▶ _WHAT YOU NEED TO DO_
Quote the lines below exactly, from the one that holds "Given: Select 디스크편의프로그람 in the file list" through the final line of the records, and only those.

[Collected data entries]

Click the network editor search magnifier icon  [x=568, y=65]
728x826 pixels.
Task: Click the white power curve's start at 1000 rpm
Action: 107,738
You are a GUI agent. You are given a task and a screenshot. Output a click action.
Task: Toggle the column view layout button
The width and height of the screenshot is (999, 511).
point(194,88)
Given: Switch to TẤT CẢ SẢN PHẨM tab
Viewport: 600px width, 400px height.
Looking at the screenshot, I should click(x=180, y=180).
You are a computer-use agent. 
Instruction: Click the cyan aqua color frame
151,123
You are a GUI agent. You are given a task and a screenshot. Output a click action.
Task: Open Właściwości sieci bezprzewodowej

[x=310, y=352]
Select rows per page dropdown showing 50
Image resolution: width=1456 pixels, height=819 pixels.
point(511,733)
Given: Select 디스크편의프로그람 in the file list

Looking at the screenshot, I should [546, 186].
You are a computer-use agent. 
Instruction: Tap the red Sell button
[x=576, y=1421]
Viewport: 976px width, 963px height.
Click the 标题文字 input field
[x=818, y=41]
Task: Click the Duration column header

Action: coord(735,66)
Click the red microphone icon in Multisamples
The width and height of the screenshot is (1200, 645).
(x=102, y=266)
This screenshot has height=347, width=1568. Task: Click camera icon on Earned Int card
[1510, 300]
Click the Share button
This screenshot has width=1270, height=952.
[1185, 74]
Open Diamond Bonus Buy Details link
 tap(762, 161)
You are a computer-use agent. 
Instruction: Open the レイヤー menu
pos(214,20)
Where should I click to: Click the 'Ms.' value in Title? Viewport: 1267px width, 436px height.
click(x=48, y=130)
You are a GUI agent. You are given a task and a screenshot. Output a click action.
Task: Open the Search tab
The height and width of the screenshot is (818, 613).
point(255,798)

▶ _ANSWER SPACE_
Given: Select 디스크편의프로그람 in the file list

Looking at the screenshot, I should [546, 186].
You are a computer-use agent. 
Instruction: Tap the red Sell button
[x=576, y=1421]
Viewport: 976px width, 963px height.
Click the 标题文字 input field
[x=818, y=41]
Task: Click the Duration column header

Action: coord(735,66)
Click the red microphone icon in Multisamples
The width and height of the screenshot is (1200, 645).
(x=102, y=266)
This screenshot has height=347, width=1568. Task: Click camera icon on Earned Int card
[1510, 300]
Click the Share button
This screenshot has width=1270, height=952.
[1185, 74]
Open Diamond Bonus Buy Details link
 tap(762, 161)
You are a computer-use agent. 
Instruction: Open the レイヤー menu
pos(214,20)
Where should I click to: Click the 'Ms.' value in Title? Viewport: 1267px width, 436px height.
click(x=48, y=130)
You are a GUI agent. You are given a task and a screenshot. Output a click action.
Task: Open the Search tab
The height and width of the screenshot is (818, 613).
point(255,798)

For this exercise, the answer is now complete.